Brief: The expected output is a copy of every line in the records with the string "computer".

Data supplied:
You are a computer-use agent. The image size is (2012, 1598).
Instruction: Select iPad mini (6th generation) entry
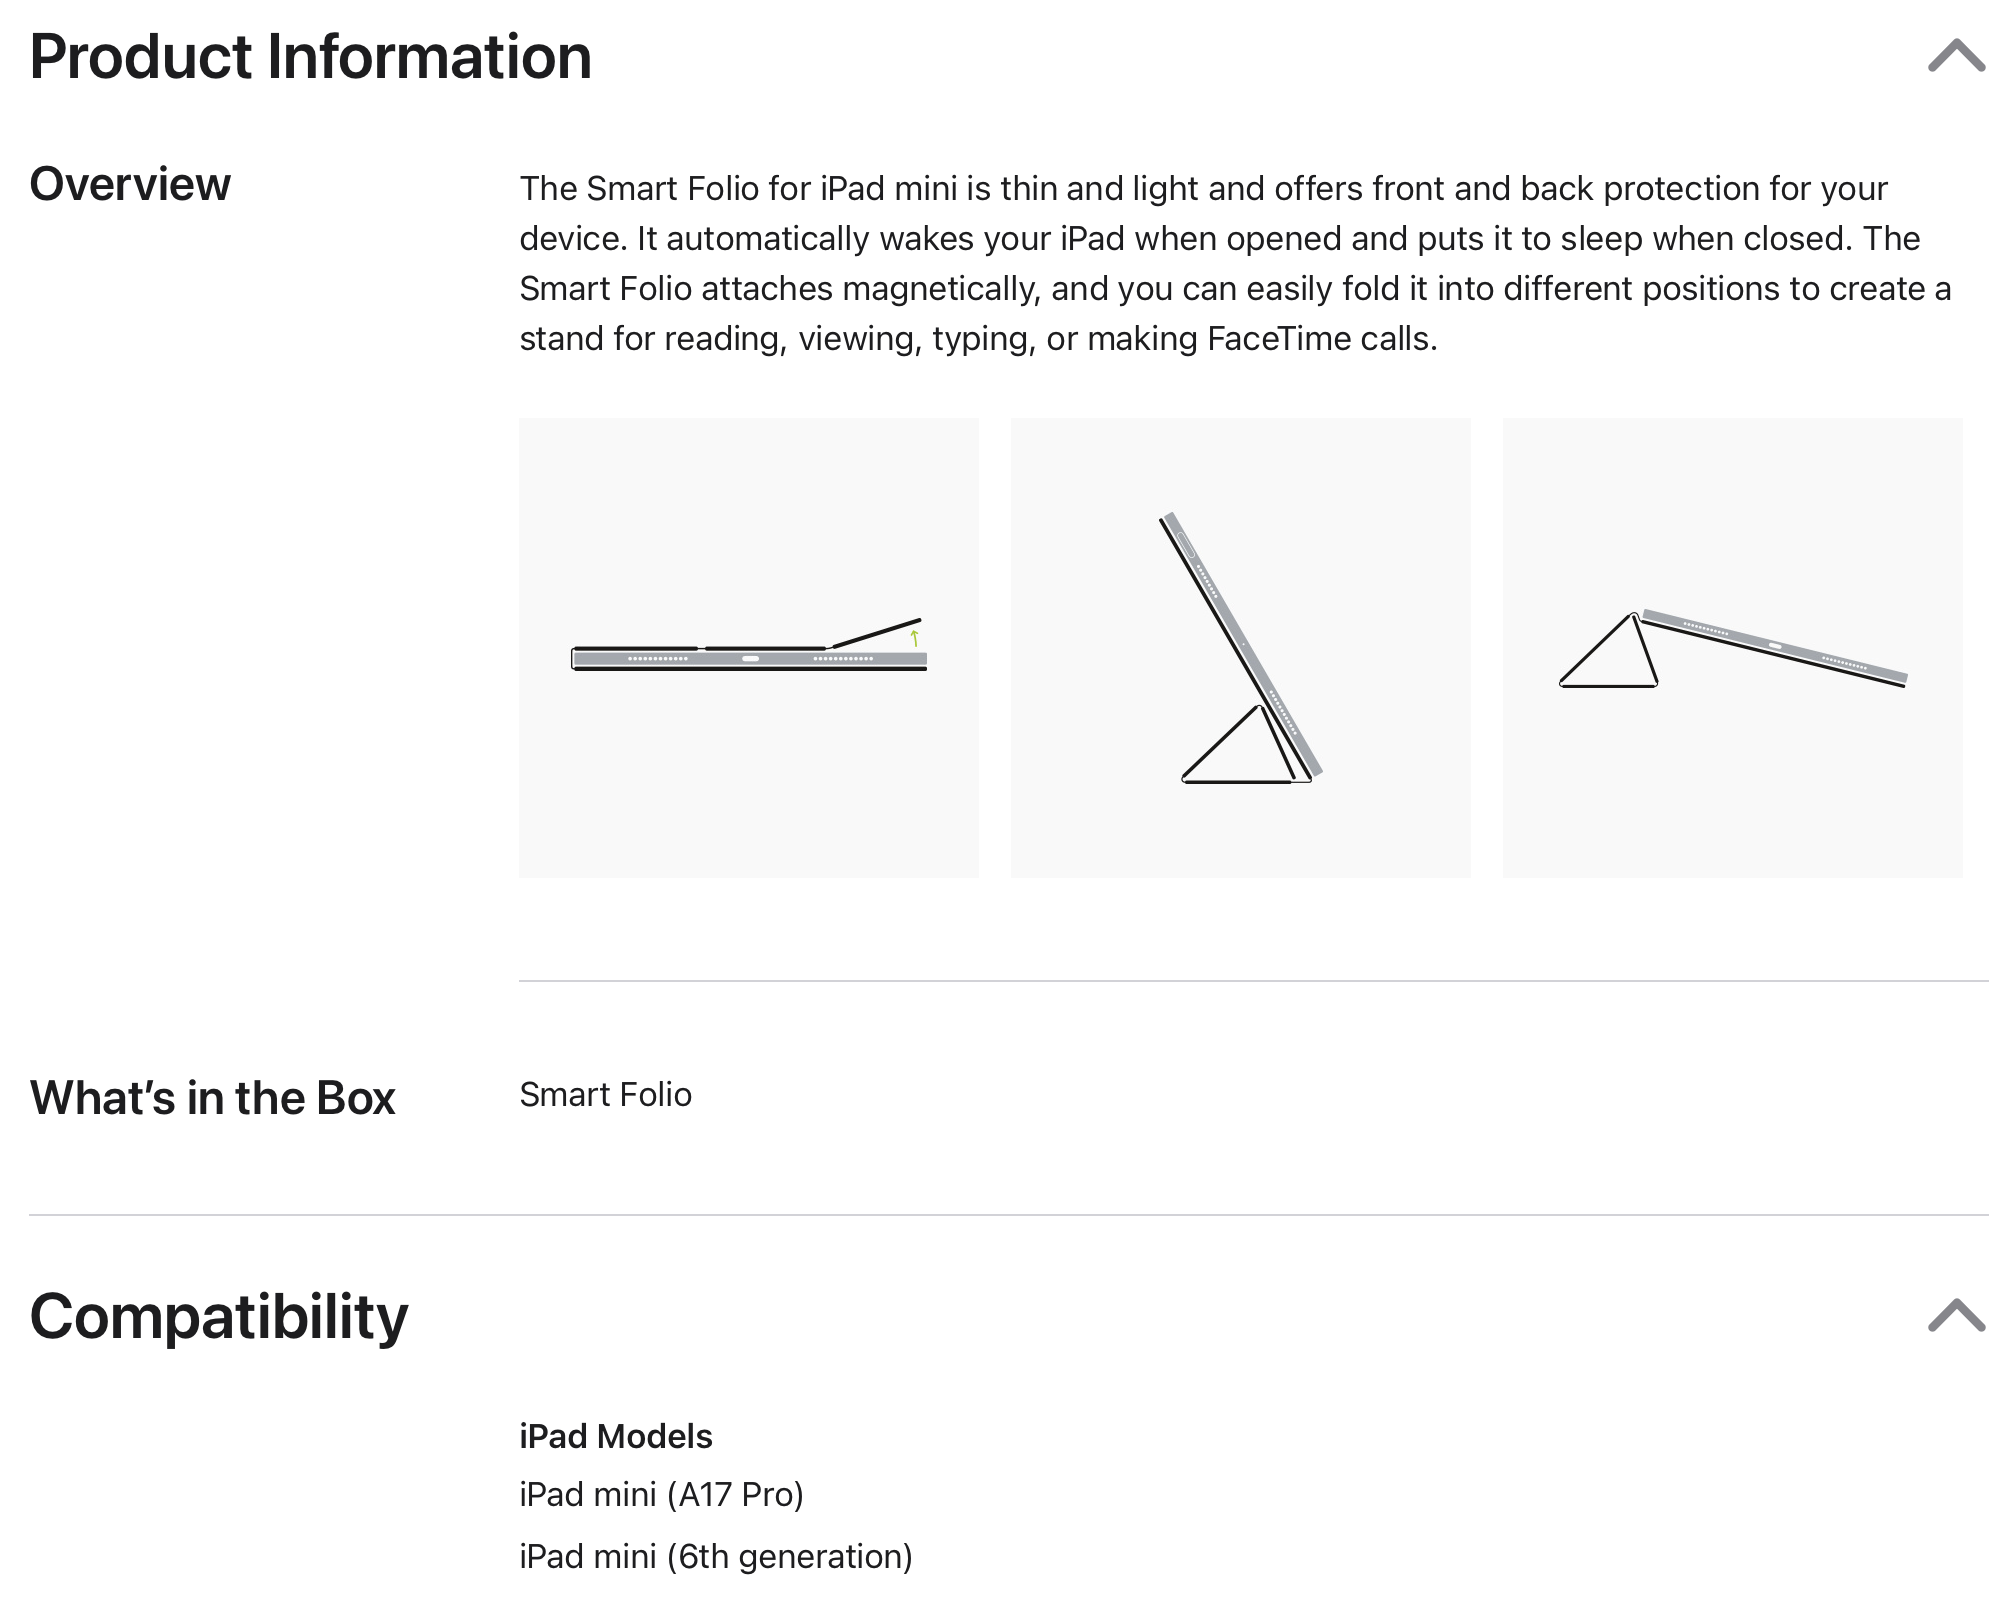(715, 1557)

---

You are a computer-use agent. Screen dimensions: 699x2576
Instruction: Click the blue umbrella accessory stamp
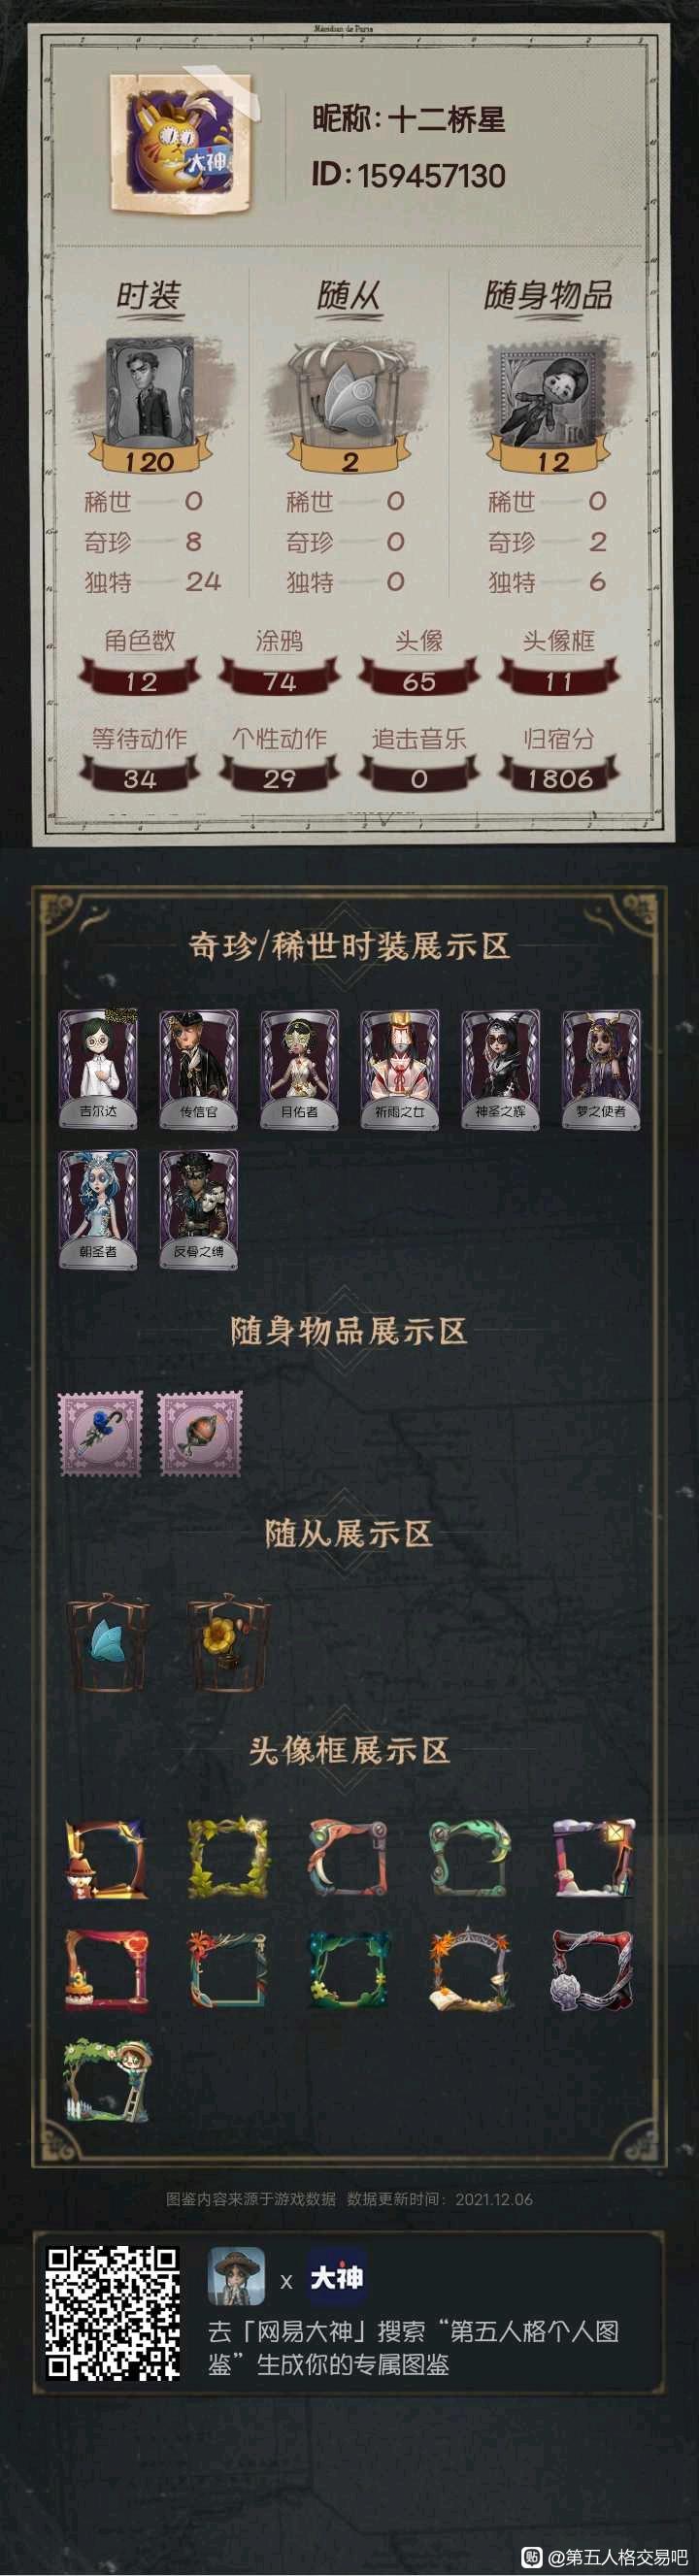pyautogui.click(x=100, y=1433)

Answer box:
You are a computer-use agent. The image size is (2012, 1598).
You are a computer-use agent. Screen dimensions: 699x2576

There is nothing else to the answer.